When to start antiretroviral therapy: the need for an evidence base during early HIV infection
1 Department of Infectious Diseases, Rigshospitalet, Copenhagen, Denmark
2 Copenhagen HIV Programme, University of Copenhagen, The Panum Institute/Building 21.1, Blegdamsvej 3B, 2200, Copenhagen, N, Copenhagen, Denmark
3 MRC Clinical Trials Unit, Aviation House, 125 Kingsway, London WC2B 6NH, UK
4 Veterans Affairs Medical Center and George Washington University, 50 Irving St, Washington, DC 20422 202-745-8000, USA
5 Division of Biostatistics, University of Minnesota, A460 Mayo Building, 420 Delaware Street, Minneapolis, MN 55455, USA
Citation and License
BMC Medicine 2013, 11:148 doi:10.1186/1741-7015-11-148Published: 14 June 2013
Strategies for use of antiretroviral therapy (ART) have traditionally focused on providing treatment to persons who stand to benefit immediately from initiating the therapy. There is global consensus that any HIV+ person with CD4 counts less than 350 cells/μl should initiate ART. However, it remains controversial whether ART is indicated in asymptomatic HIV-infected persons with CD4 counts above 350 cells/μl, or whether it is more advisable to defer initiation until the CD4 count has dropped to 350 cells/μl. The question of when the best time is to initiate ART during early HIV infection has always been vigorously debated. The lack of an evidence base from randomized trials, in conjunction with varying degrees of therapeutic aggressiveness and optimism tempered by the risks of drug resistance and side effects, has resulted in divided expert opinion and inconsistencies among treatment guidelines.
On the basis of recent data showing that early ART initiation reduces heterosexual HIV transmission, some countries are considering adopting a strategy of universal treatment of all HIV+ persons irrespective of their CD4 count and whether ART is of benefit to the individual or not, in order to reduce onward HIV transmission. Since ART has been found to be associated with both short-term and long-term toxicity, defining the benefit:risk ratio is the critical missing link in the discussion on earlier use of ART. For early ART initiation to be justified, this ratio must favor benefit over risk. An unfavorable ratio would argue against using early ART.

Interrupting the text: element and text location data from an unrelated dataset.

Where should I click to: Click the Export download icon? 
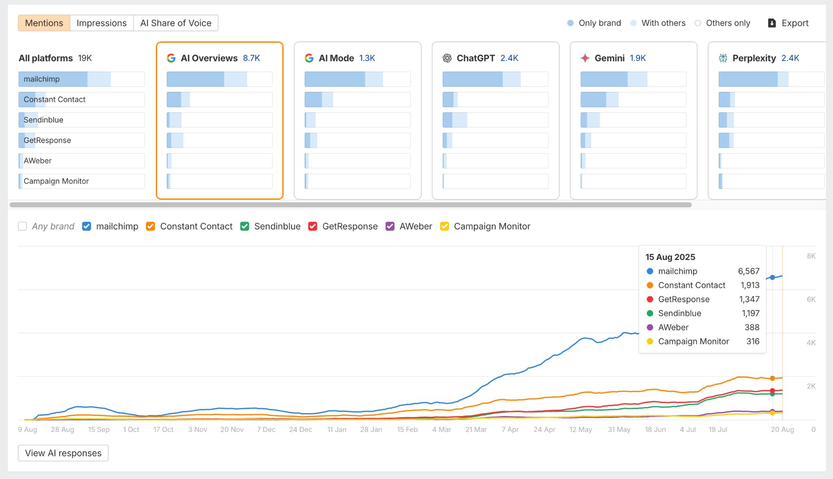(771, 23)
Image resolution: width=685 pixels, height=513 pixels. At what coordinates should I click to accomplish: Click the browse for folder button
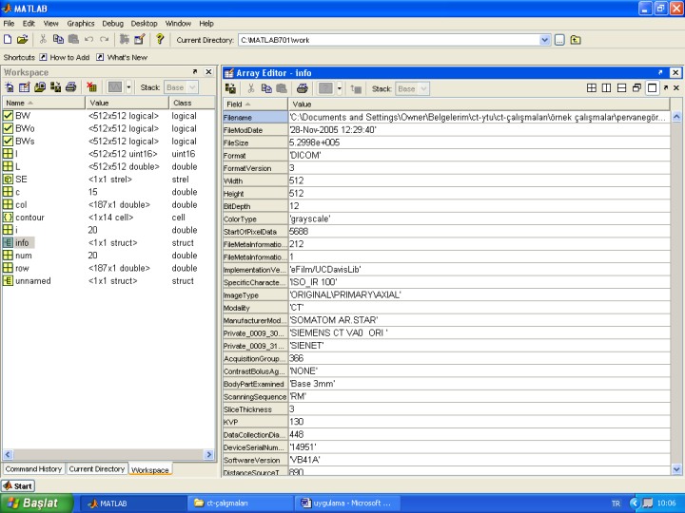[559, 40]
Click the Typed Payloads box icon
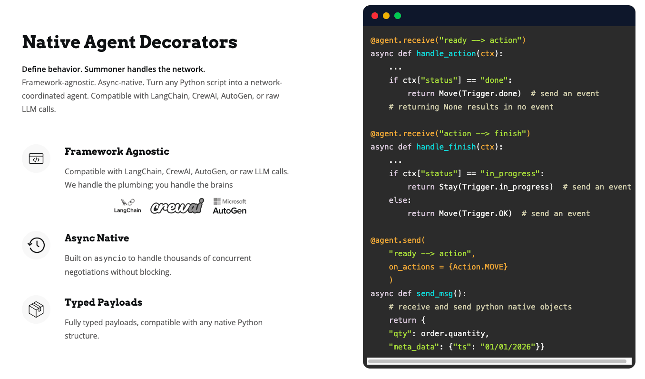 point(36,309)
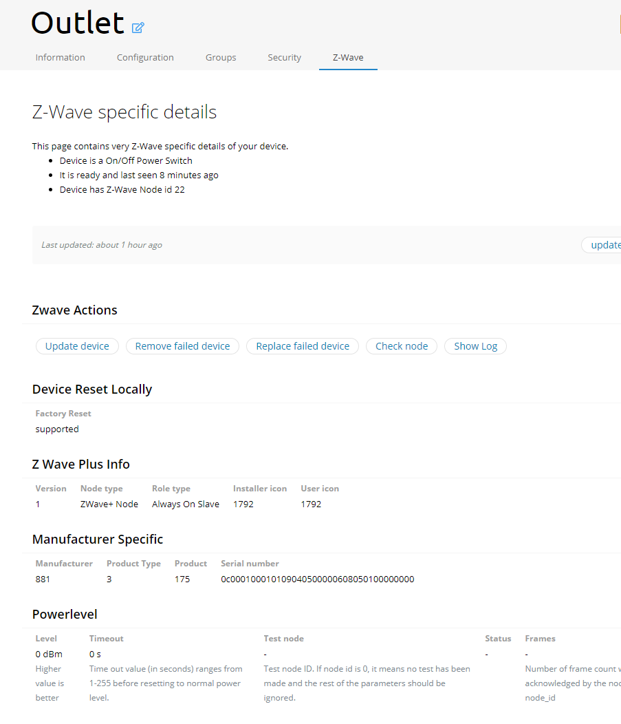Go to the Groups tab
Screen dimensions: 621x724
click(x=221, y=58)
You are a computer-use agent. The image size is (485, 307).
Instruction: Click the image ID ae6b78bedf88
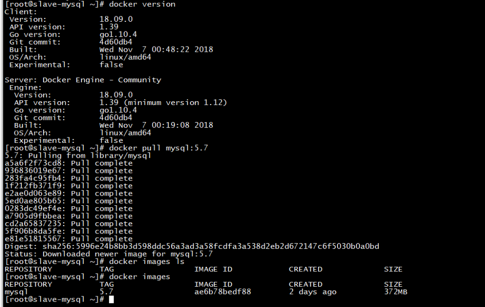tap(223, 292)
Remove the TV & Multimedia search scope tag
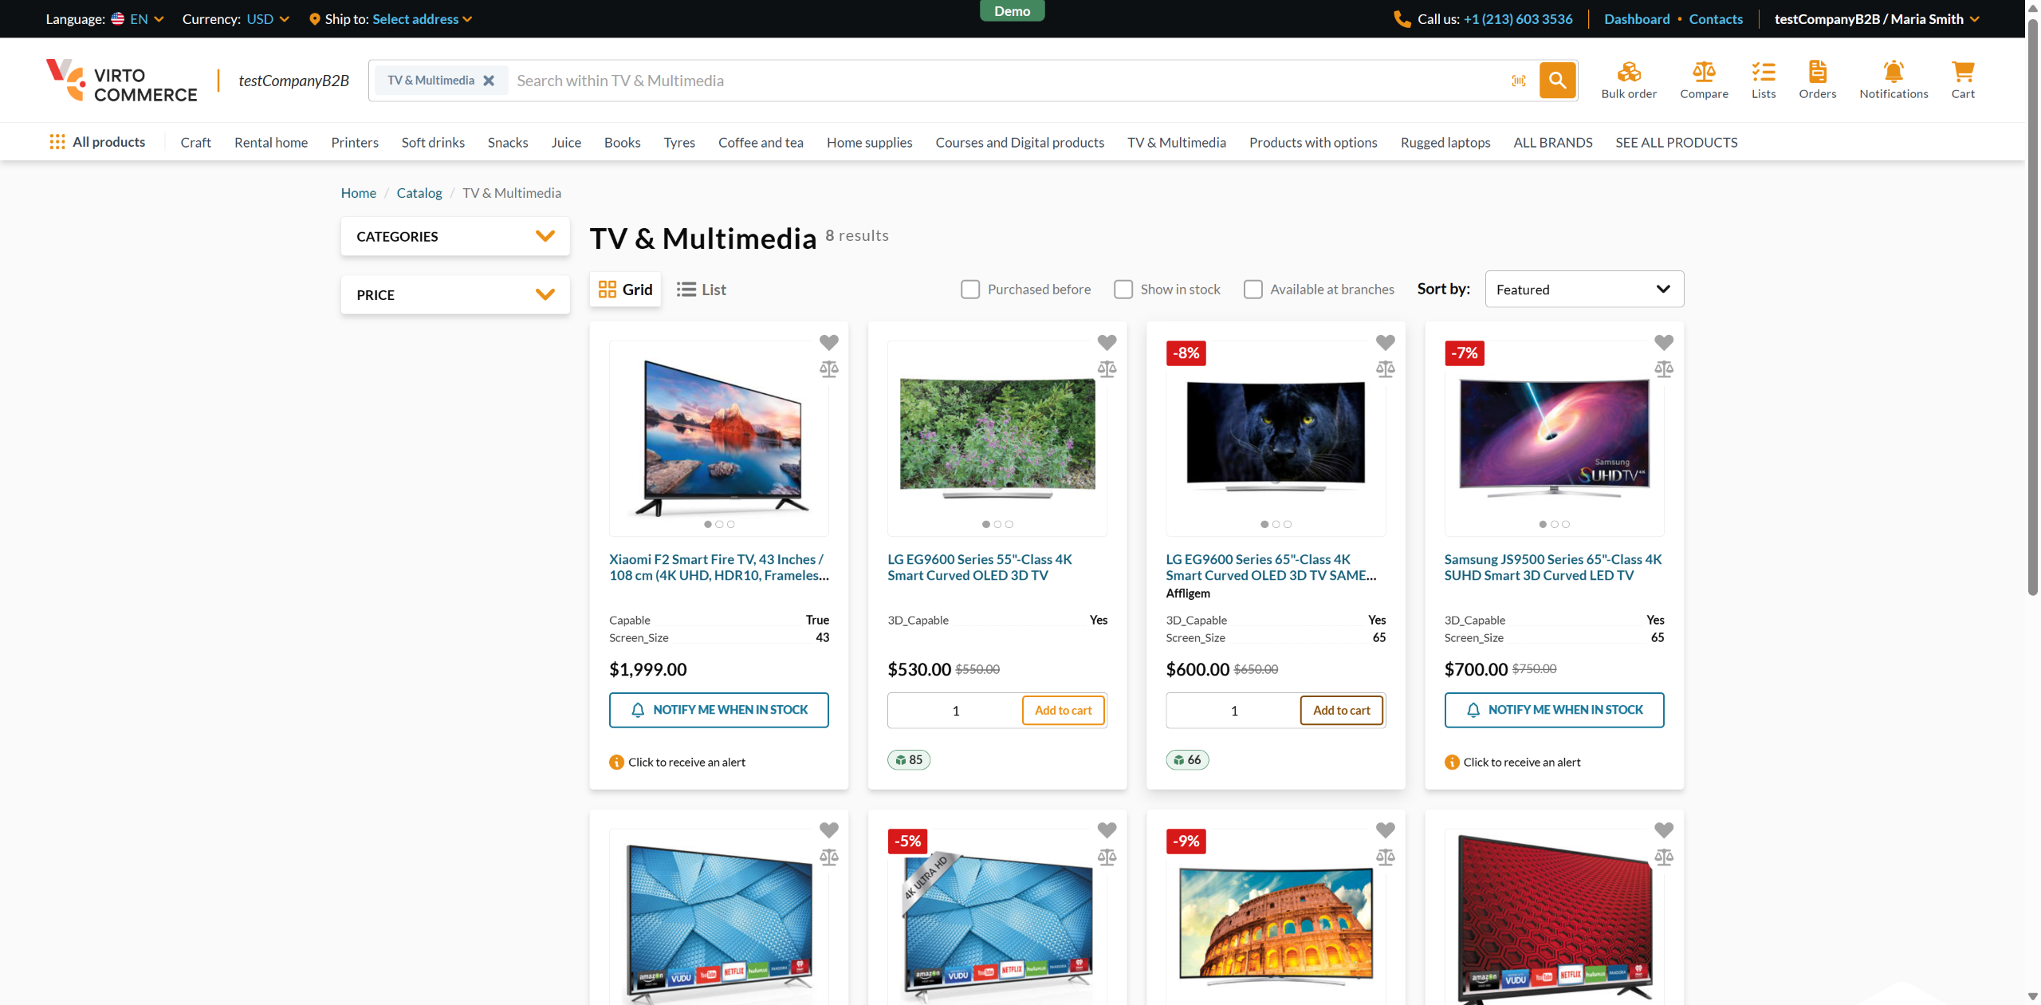Screen dimensions: 2041x1005 [x=489, y=81]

There is currently no evidence from randomized controlled trials to suggest that a strategy of initiating ART when the CD4 count is above 350 cells/μl (versus deferring initiation to around 350 cells/μl) results in benefit to the HIV+ person and data from observational studies are inconsistent. Large, clinical endpoint-driven randomized studies to determine the individual health benefits versus risks of earlier ART initiation are sorely needed.